Having lost that match, 28-10, Japan then lost 39-31 to a scratch Ireland team in Dublin the following weekend, before disappearing off into hibernation again for another three and a half months leading up to this Autumn Test series. 

Now, during the last month, they have played three more matches, emerging with their heads held high from a 23-32 home loss against Australia, then suffering a painful 60-5 mauling by Ireland at the Aviva Stadium, and the securing a battling 25-38 victory over minnows Portugal last weekend. 

That’s a grand total of five international matches since the World Cup, with a 20 percent win ratio (thanks to one win over 19th in the world Portugal), seeing Japan fall from 8th in the world to 10th.
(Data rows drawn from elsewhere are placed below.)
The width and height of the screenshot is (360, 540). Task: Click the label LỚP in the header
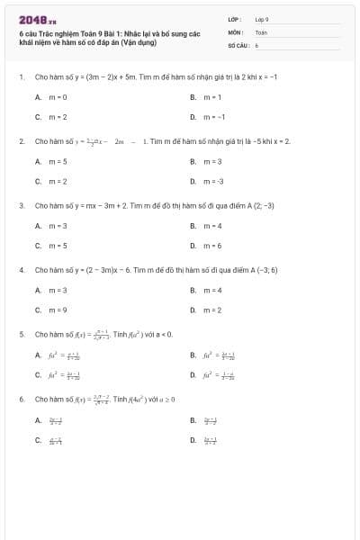click(x=235, y=19)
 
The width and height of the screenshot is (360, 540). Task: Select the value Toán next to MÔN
click(x=261, y=32)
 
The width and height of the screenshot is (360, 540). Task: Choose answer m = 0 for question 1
click(x=58, y=96)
Meanwhile, during the same timeframe, Scotland have managed to play 17 games with a 58 percent win rate, which is hardly an earth-shattering return but does include the scalps of Australia, England, France twice and Wales - seeing them rise from 9th to 7th in the world rankings.  

With home advantage, Scotland will come into this match as firm favourites, but Japan head coach Jamie Joseph insists that his players will benefit from all the pressure being on the hosts. 

“It [the lack of game time] is an uncontrollable, so we haven't really worried too much about it, but it does highlight that we are behind in comparison to Scotland,” he said.

“Scotland have gone from strength to strength and have played some really good rugby in the Six Nations,” he added. “They beat Australia the other day and they were unlucky not to beat South Africa. They are a team that is growing and developing. But that creates a massive opportunity for us to play our footy at Murrayfield at the weekend. 

“Those Scotland players who were quite young during the World Cup are now experienced leaders within the team. On top of that, they are quite keen to run the ball and I think that's the way forward. For Scotland, it has proved to be very successful so it should be a really good match at the weekend.”